Mohinbullah Mohin, spokesman for the police of western Farah province, told Arab News on Sunday that Iran’s backing helped the Taliban to conduct a massive onslaught and capture most parts of Farah, which lies near the border with Iran, last week before being flushed out by a US-led Afghan counterattack.
“Iran has been seriously helping the Taliban by providing financial assistance for several years now. It was also involved in the latest incidents (Farah city falling to Taliban),” he told Arab News by phone from Farah.
“Its assistance is for the western region (expanded over several provinces) and the goal is to build its influence and strike a blow to the US (military presence in Afghanistan),” he said.
Earlier the police chief of Farah province, Fazl Ahmad Sherzad, had also claimed that Iran was involved in the May 15 Taliban attack on Farah city and that “they have been directly funding and providing arms to the Taliban as Iran sees Farah as part of its strategic interest.”
This claim was backed by the head of the provincial council of Farah, Farid Bakhtawar, on Wednesday, who claimed that the militant group crossed over from Iran, where it was trained and armed to conduct its attacks.
Some Taliban commanders live in Iran, where they also receive mentoring from Iranian advisers, said Mohib.
Officials at the defense ministry and presidential palace refused to comment about Iran’s role in the latest round of the Afghan war.
However, last week, the new US Secretary of State Mike Pompeo became apparently the first top American official to publicly accuse Iran.
“Iran’s support to the Taliban in the form of weapons and funding leads to further violence and hinders peace and stability for the Afghan people,” Pompeo was cited by media as saying in Washington.
Mohib rejected the speculations that Iran’s aid to the Taliban was in retaliation to President Donald Trump’s decision to withdraw from the Iran nuclear deal this month.
Aqa Noor Kentooz, former police chief for Farah province, told Arab News that authorities had found anti-personnel mines with the Taliban with Iran’s marking when he served in Farah a few years ago.

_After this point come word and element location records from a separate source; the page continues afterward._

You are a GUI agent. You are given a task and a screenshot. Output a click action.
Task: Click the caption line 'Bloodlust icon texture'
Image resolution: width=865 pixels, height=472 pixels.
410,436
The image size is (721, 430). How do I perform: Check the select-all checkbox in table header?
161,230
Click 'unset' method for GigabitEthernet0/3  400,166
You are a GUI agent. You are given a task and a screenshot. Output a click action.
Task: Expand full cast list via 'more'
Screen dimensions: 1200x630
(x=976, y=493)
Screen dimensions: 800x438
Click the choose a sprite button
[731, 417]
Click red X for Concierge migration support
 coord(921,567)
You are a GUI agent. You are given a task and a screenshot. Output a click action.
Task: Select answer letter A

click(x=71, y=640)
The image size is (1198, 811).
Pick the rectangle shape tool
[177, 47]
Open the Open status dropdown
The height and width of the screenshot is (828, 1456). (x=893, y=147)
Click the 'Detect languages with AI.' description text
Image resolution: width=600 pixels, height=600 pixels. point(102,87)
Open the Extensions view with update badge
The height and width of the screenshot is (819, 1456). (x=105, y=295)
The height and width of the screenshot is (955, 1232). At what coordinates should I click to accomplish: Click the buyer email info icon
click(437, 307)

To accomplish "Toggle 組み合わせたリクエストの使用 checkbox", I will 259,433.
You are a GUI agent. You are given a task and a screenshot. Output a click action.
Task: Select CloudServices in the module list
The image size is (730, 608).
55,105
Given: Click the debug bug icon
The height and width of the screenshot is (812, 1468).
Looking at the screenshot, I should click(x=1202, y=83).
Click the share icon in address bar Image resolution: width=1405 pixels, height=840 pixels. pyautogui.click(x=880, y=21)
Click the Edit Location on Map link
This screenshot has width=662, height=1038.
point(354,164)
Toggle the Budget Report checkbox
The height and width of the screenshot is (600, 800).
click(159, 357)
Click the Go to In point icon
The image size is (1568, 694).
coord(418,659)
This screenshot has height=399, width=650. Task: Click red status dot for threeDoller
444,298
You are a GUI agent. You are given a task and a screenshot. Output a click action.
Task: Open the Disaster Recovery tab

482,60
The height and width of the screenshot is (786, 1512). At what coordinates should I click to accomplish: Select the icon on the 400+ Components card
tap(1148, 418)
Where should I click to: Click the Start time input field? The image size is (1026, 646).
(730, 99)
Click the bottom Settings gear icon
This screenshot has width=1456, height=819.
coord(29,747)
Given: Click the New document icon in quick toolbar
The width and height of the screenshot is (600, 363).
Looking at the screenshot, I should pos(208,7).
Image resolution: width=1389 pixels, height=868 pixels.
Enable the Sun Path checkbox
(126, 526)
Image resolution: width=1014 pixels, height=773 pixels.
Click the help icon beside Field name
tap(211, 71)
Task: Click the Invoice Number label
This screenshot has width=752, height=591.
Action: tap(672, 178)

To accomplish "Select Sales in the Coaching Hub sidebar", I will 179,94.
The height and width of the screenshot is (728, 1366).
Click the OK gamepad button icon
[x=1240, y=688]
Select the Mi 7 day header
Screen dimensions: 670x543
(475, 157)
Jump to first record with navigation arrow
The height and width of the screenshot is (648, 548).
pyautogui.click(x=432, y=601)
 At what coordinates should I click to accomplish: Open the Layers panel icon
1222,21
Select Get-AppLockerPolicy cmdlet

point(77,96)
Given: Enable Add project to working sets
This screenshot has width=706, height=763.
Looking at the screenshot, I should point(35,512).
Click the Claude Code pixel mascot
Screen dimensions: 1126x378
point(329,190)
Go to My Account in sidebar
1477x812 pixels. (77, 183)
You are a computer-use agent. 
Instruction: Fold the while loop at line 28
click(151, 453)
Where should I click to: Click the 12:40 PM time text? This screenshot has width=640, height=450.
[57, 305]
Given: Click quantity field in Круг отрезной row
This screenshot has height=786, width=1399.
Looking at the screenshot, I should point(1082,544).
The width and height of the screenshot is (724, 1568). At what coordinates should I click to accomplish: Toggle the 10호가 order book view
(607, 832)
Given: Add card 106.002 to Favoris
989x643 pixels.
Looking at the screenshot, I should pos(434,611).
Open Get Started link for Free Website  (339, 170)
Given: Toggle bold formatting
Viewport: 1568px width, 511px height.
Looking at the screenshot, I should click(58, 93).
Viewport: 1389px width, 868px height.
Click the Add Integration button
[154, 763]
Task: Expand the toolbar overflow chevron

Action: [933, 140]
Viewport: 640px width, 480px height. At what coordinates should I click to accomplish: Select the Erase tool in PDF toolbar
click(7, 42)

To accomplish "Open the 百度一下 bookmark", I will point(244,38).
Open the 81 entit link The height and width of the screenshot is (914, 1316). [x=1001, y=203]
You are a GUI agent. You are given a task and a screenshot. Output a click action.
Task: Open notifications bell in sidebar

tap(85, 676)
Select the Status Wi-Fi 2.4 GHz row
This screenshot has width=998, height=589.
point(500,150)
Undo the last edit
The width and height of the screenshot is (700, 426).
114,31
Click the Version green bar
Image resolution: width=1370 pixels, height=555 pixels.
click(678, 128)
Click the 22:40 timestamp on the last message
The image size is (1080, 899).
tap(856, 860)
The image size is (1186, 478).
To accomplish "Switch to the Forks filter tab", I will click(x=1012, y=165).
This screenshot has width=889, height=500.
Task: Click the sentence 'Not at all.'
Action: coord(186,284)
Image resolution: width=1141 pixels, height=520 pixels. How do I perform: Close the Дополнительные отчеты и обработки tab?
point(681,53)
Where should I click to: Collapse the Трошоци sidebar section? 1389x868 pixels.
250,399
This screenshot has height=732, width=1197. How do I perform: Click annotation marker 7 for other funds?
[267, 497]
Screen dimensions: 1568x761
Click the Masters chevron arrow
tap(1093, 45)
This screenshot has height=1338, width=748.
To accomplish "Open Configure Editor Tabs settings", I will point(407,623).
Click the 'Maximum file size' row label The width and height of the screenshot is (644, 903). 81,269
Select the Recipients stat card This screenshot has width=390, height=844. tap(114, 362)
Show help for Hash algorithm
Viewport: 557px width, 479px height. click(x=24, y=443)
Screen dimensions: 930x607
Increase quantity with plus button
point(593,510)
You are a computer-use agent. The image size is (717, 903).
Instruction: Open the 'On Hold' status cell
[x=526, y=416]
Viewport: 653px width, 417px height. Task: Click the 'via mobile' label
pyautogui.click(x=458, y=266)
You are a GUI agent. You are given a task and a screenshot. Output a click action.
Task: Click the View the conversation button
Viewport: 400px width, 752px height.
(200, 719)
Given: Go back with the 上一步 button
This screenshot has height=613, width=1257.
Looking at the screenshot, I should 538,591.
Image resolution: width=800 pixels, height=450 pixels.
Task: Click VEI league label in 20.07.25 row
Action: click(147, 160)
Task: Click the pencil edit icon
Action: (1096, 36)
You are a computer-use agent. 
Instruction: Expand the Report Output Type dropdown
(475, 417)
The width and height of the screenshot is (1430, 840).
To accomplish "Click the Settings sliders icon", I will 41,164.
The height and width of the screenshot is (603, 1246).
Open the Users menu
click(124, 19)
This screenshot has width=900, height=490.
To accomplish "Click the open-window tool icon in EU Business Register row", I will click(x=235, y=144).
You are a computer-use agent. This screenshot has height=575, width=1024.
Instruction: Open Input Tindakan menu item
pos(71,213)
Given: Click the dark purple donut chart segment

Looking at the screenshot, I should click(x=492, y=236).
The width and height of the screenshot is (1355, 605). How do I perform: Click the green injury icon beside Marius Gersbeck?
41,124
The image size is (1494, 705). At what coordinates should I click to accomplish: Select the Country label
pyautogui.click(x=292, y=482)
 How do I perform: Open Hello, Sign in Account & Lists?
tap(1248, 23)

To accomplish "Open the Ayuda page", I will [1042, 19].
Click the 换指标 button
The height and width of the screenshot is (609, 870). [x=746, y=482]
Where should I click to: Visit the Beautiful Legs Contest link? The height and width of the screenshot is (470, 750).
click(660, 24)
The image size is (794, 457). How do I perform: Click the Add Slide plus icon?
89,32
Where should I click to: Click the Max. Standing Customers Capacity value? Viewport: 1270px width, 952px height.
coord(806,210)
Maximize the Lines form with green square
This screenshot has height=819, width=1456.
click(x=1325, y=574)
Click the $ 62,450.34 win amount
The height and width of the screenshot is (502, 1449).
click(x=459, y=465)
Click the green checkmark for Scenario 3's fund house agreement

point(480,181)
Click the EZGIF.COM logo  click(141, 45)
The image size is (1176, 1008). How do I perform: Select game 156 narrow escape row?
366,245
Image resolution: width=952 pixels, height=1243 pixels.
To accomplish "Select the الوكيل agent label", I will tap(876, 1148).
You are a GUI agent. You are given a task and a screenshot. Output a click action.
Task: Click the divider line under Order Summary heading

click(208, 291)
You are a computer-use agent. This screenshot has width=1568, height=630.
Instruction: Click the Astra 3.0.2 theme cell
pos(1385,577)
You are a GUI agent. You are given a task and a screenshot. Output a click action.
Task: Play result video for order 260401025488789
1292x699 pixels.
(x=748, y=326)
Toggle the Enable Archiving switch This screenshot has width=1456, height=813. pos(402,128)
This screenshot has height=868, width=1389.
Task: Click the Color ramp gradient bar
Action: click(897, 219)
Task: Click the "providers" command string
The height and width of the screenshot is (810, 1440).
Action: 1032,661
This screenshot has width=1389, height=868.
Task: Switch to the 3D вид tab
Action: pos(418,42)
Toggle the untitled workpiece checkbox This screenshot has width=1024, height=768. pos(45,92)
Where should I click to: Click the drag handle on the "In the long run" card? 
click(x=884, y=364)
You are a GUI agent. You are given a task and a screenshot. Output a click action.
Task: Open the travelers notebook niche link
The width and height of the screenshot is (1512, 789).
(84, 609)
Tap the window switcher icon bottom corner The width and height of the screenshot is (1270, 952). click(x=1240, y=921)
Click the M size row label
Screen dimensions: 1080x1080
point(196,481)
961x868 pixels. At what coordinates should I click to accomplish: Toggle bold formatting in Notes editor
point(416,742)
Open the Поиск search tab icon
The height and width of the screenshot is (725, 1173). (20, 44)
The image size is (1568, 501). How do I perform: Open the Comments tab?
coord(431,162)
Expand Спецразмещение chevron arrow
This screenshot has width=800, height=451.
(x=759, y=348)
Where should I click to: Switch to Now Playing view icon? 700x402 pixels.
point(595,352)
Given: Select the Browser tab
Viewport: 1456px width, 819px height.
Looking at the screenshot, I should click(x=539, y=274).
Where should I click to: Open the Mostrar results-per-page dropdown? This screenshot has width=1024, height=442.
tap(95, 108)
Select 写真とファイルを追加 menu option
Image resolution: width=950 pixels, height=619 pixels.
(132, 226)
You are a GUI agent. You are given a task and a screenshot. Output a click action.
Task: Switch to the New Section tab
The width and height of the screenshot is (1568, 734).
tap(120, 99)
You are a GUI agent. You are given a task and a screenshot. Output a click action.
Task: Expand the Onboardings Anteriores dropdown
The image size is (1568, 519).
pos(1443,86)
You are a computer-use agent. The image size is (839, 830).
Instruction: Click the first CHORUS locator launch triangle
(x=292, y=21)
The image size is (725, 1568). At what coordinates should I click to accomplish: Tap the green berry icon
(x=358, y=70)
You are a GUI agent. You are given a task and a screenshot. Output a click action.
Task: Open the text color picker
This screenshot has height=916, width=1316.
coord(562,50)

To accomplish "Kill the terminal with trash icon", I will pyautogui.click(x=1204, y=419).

Mohib added that Iran’s discourse with Afghanistan in the west was “over water:” Iran felt that the construction of a water dam by Afghanistan would deprive it of its share of water.
It was not immediately possible to seek a reaction from Iran’s embassy in Kabul.
However, the Taliban spokesman denied that the group had received any assistance from Iran, calling the accusation part of a move by Kabul and Washington to conceal their military setbacks.